Dataset excerpts
<<<<

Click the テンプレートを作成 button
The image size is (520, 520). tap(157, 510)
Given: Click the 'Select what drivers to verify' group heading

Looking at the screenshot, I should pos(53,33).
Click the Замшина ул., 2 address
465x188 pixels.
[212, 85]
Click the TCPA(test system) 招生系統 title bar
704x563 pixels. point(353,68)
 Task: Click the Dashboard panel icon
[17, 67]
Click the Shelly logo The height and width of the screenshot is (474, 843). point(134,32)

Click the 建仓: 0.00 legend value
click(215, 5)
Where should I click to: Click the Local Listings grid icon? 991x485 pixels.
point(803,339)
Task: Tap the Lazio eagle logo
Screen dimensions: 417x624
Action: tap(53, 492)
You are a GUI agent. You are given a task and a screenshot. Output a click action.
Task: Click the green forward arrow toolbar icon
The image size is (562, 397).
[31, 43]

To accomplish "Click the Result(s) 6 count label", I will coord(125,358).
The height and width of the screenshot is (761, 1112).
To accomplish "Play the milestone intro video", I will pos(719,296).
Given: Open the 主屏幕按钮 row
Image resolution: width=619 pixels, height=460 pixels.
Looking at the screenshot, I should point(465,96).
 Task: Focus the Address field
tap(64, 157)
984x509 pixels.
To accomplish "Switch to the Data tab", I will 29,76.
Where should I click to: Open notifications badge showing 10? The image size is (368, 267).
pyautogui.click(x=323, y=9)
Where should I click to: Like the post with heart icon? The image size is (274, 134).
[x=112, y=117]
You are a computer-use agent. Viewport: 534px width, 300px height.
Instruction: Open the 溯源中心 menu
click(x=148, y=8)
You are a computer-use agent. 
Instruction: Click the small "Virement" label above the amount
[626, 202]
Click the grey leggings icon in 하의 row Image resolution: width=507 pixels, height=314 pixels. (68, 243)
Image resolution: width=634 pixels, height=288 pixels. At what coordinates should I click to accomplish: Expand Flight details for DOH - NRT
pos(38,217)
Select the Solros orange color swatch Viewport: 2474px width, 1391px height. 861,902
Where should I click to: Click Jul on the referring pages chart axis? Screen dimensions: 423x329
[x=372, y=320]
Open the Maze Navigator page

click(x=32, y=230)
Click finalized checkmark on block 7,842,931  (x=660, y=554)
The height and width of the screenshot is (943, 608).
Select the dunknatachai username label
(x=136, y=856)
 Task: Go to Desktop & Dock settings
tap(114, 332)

>>>>

What you need to do –
What are the lines of the data above that include the string "logo"? Copy them.

Reply to the task –
Click the Shelly logo The height and width of the screenshot is (474, 843). point(134,32)
Task: Tap the Lazio eagle logo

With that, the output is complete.